Law on hold but population, business decline

resident reaction is mixed

November 10, 2006|By Ellen Barry | Ellen Barry,LOS ANGELES TIMES

HAZLETON, Pa. -- The changes came bit by bit to Hazleton this fall.

Rich O'Brien woke up one morning and his neighbors across the street were gone. For the first time in memory, William Sernak, who farms in a town nearby, could not find enough workers at harvest time. And Amilcar Arroyo has watched as the wire transfers sent from his store dropped from $700 a day to $200 to $50.

Nearly four months have passed since Hazleton's City Council approved an ordinance designed to make the city, in Mayor Louis J. Barletta's words, "one of the toughest cities in America for illegal aliens."

Although the ordinance has not taken effect, it has had its desired result: Barletta has no statistics but guesses that as many as 5,000 Hispanics might have left town.

"Some in the middle of the night," he said. "You would suspect they were illegals that left so quickly."

Though that estimate seems high, some changes are apparent.

Suddenly, there is quiet on Wyoming Street, where young Hispanic men once milled in the evening. Shopkeepers there say business has dropped by 20 percent to 50 percent, and two businesses have closed.

The shift has turned the clock back in Hazleton, an old coal city of 30,000 that had attracted about 10,000 Mexicans, Dominicans and other Hispanic immigrants over the past decade.

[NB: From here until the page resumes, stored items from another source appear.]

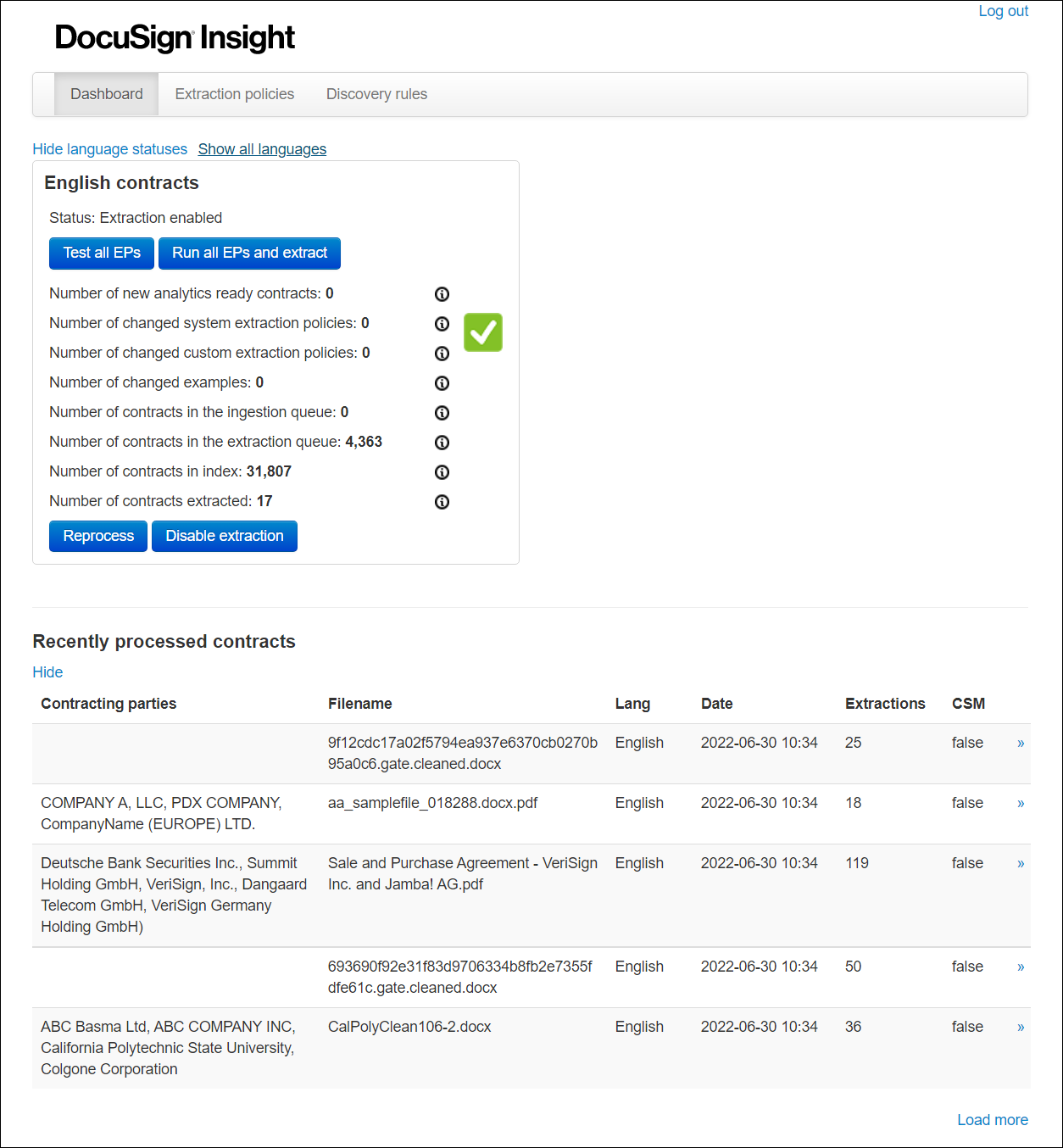Expand details for aa_samplefile_018288 row
1063x1148 pixels.
coord(1021,803)
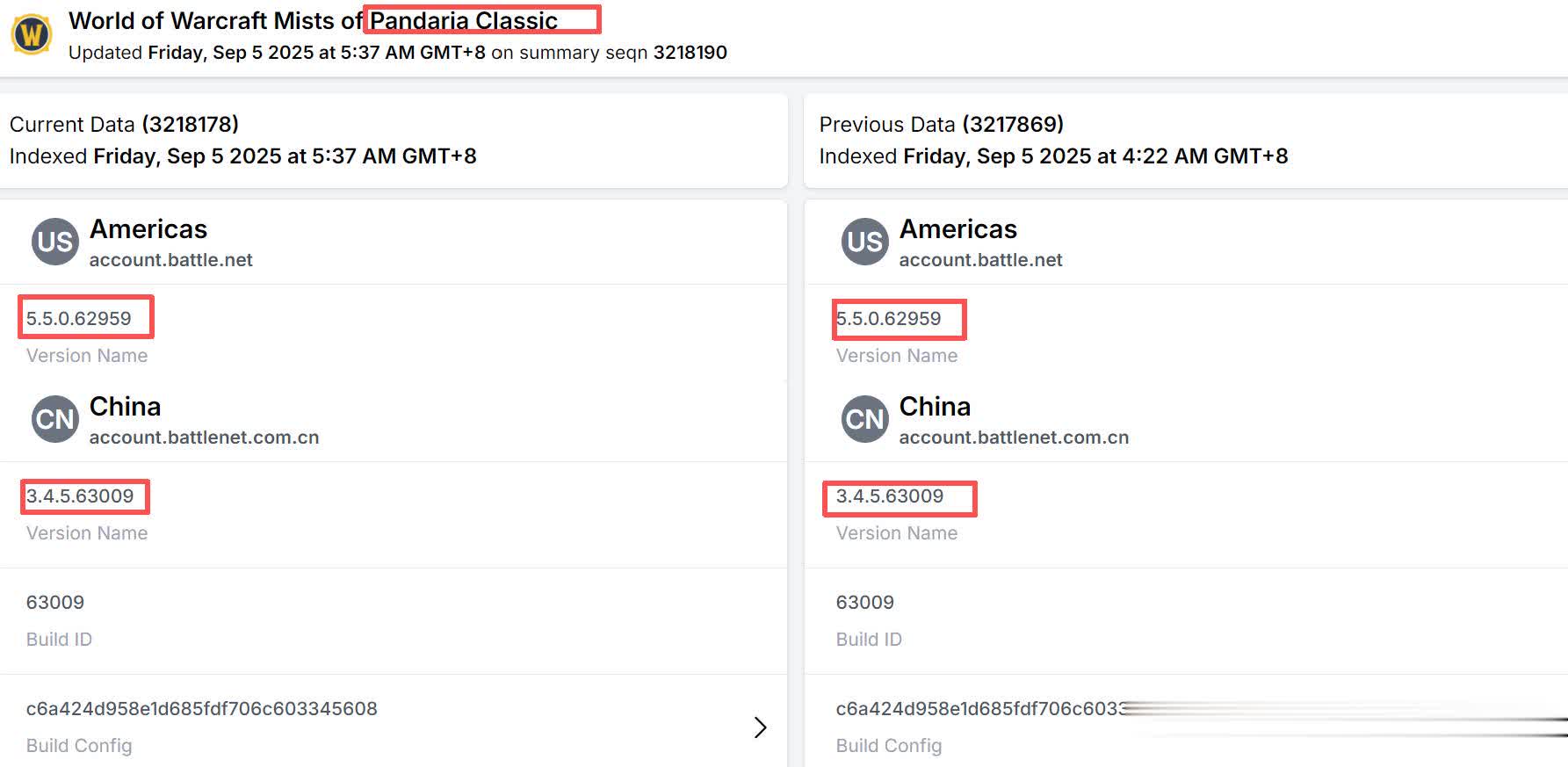Click the summary seqn 3218190 number
This screenshot has height=767, width=1568.
pyautogui.click(x=690, y=53)
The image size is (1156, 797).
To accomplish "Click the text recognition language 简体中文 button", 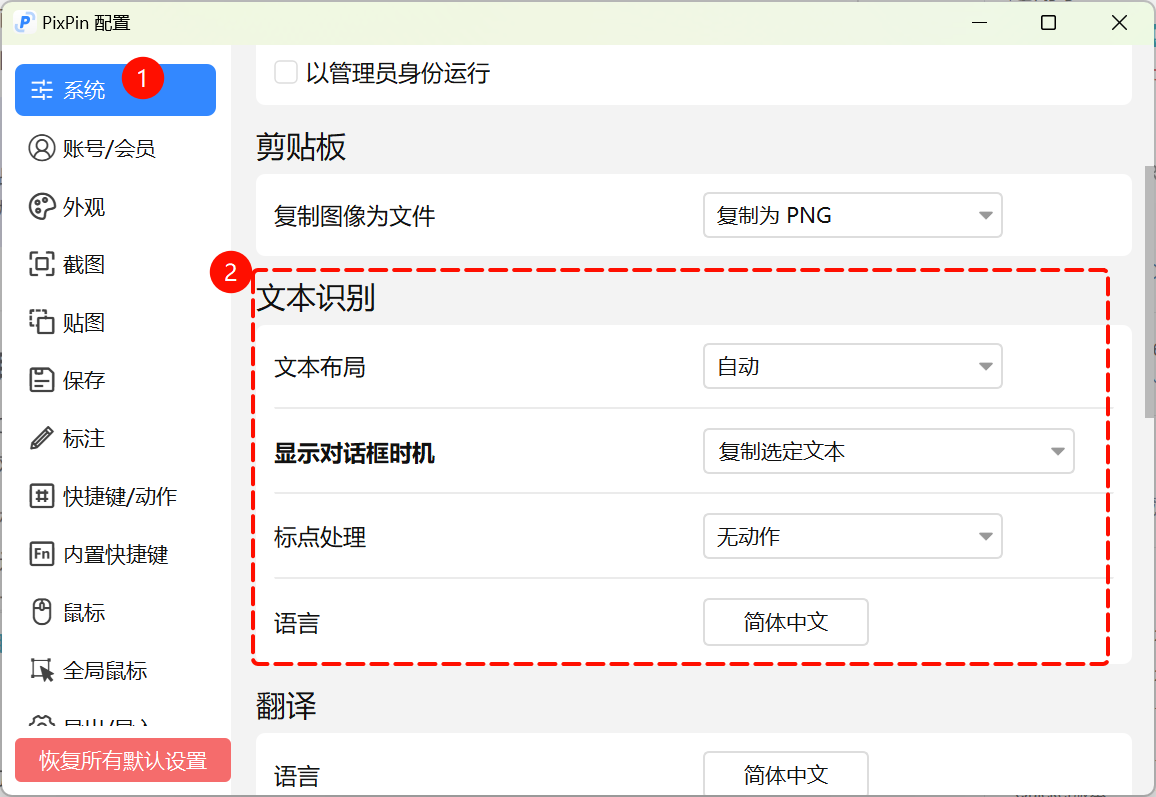I will 786,622.
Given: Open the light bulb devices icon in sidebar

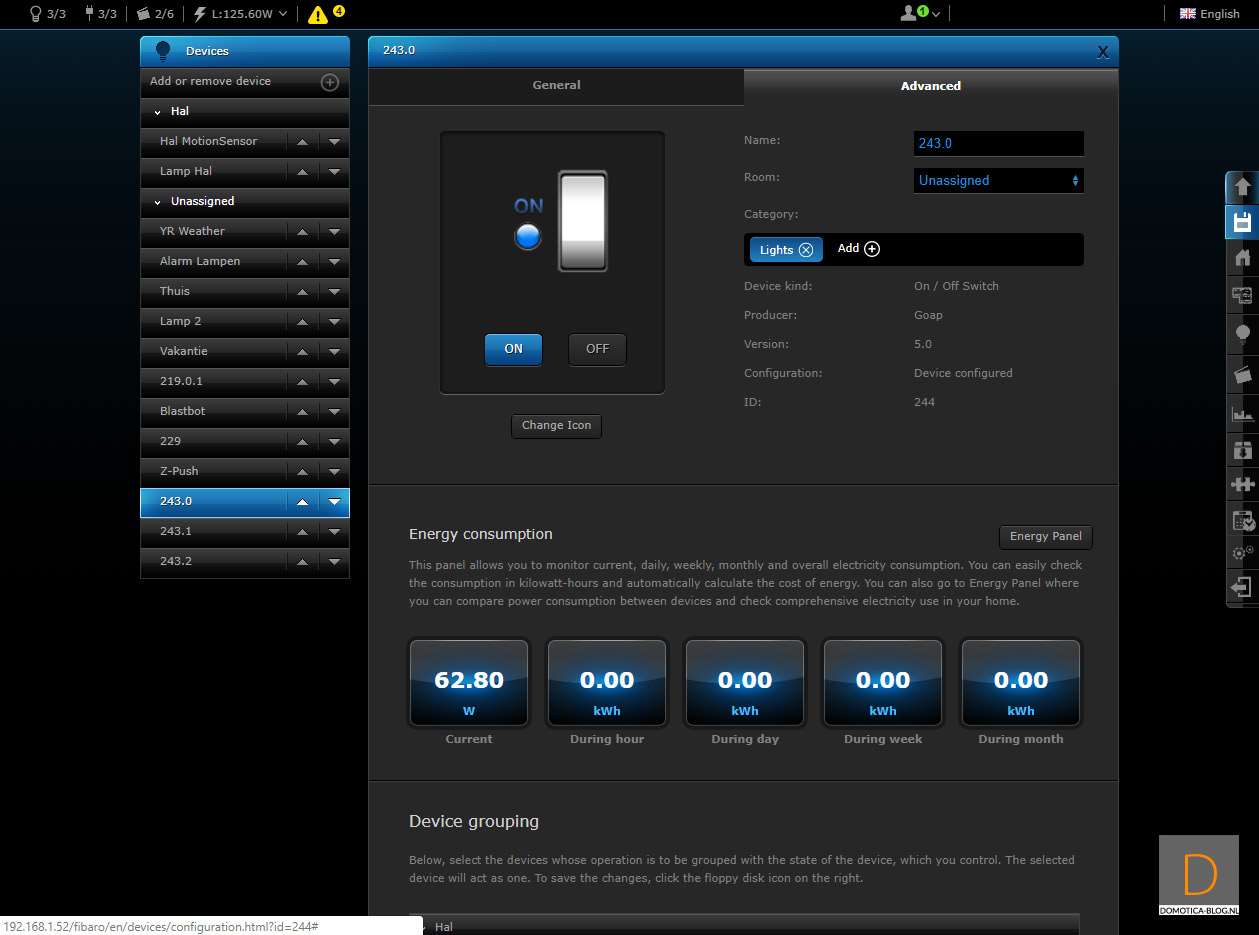Looking at the screenshot, I should point(1242,333).
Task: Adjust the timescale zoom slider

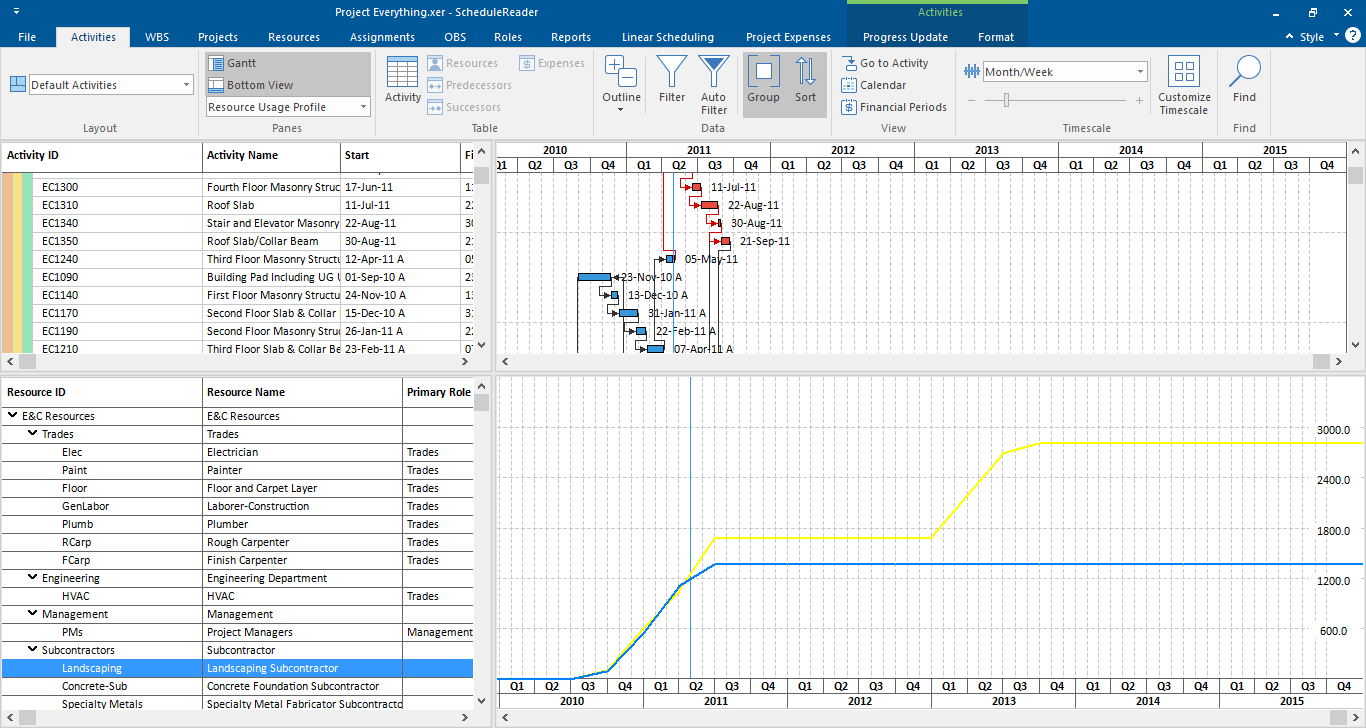Action: coord(1005,100)
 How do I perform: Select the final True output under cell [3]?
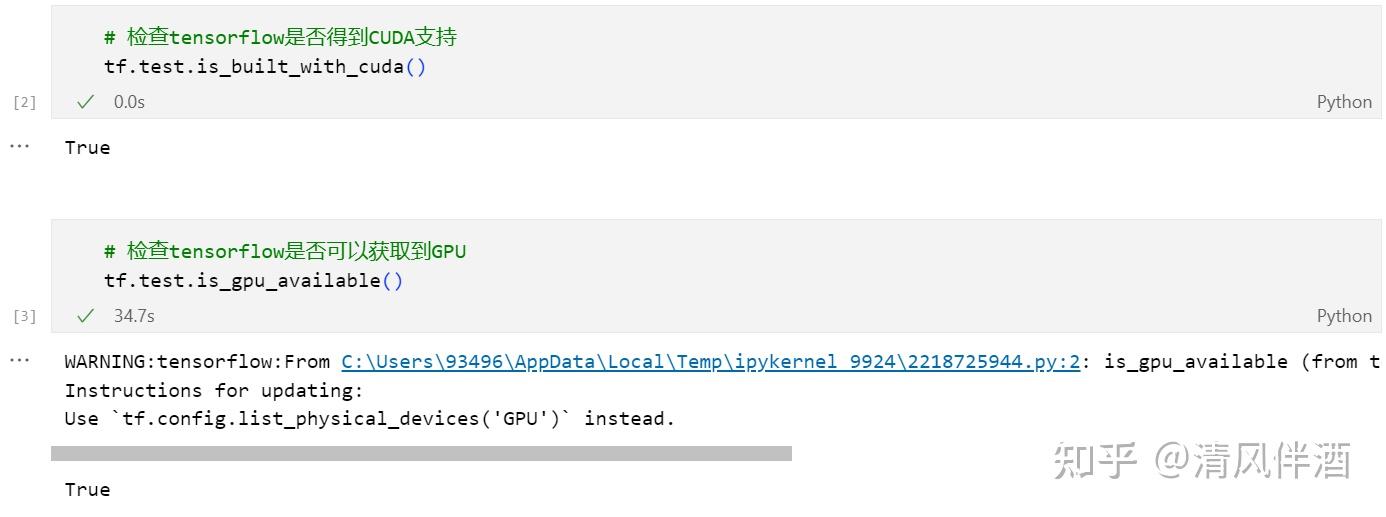tap(87, 490)
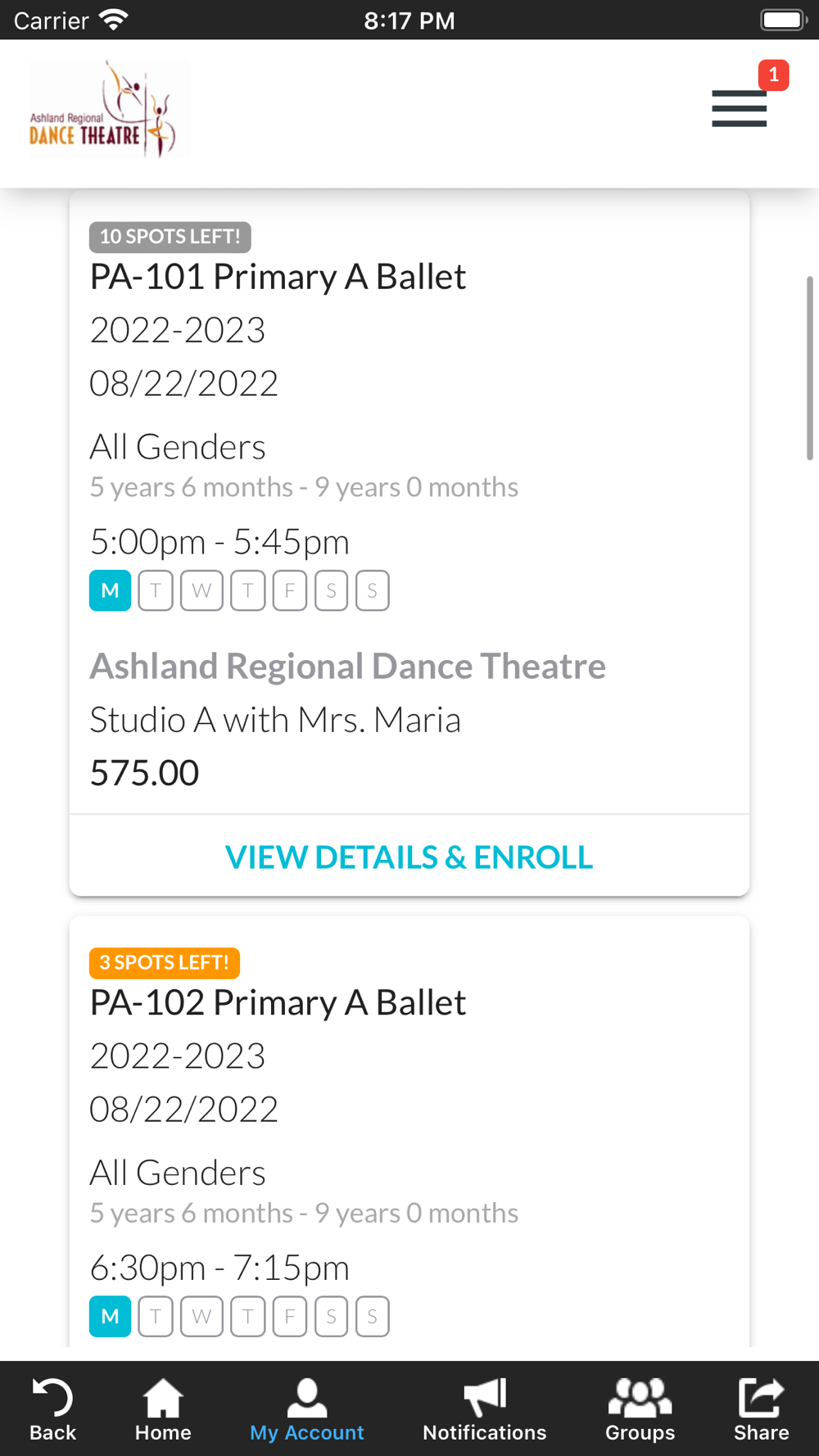
Task: Select the PA-101 Primary A Ballet title
Action: [278, 277]
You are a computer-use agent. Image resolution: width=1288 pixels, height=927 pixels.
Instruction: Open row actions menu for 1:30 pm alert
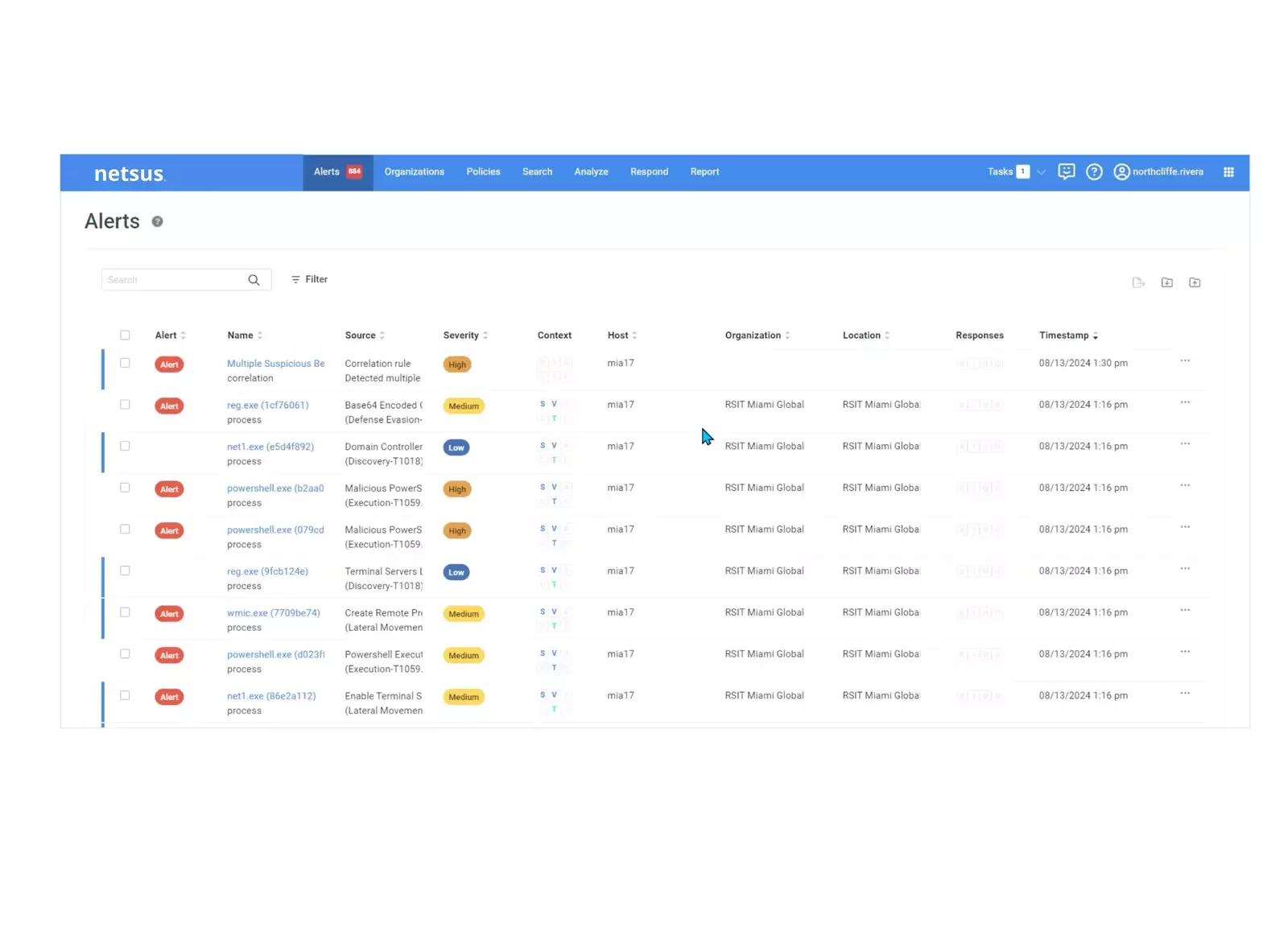pyautogui.click(x=1185, y=361)
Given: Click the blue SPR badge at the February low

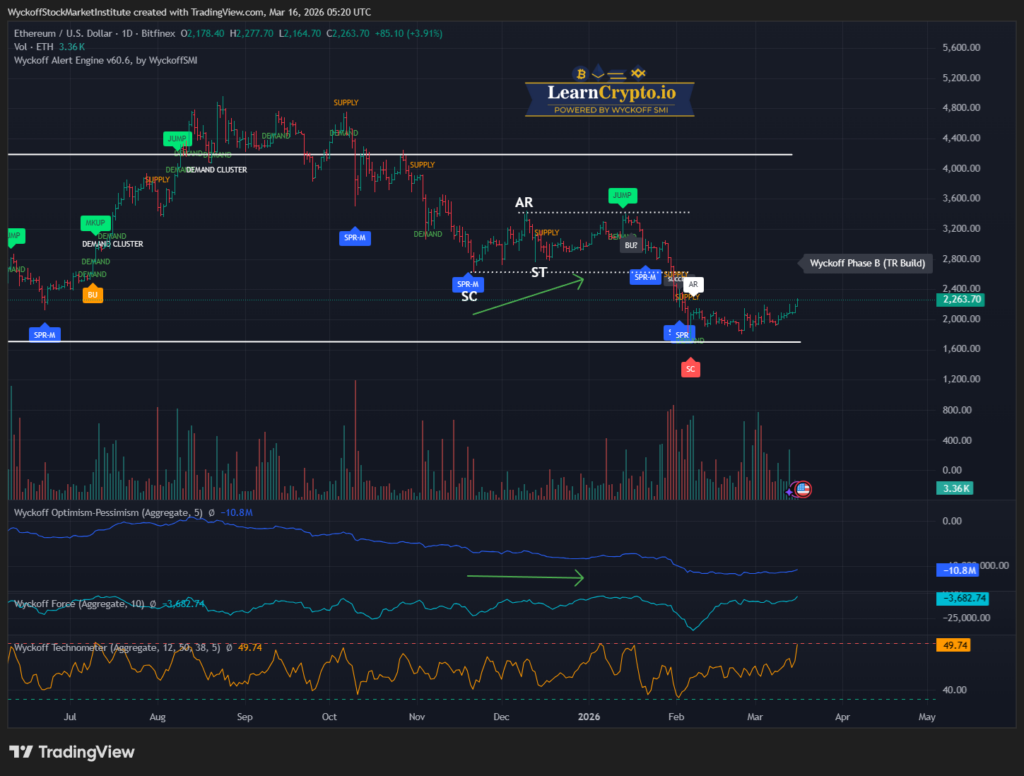Looking at the screenshot, I should coord(679,334).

O'Brien, a 61-year-old truck driver, has watched the change with deep satisfaction.

"The drug dealers are starting to leave town," said O'Brien, a longtime resident. The street is "better empty than full of drug dealers and murderers and thieves."

Since the law passed July 15, Hazleton has become the test case for a new sort of immigration overhaul: the local crackdown. The Illegal Immigration Relief Act would impose penalties on landlords or employers who allow undocumented immigrants to live or work in the city.

More than 30 cities and towns have considered or passed ordinances based on Hazleton's. Most are waiting to see whether the law withstands court challenges by civil-rights groups, which argue that local governments have no right to regulate immigration.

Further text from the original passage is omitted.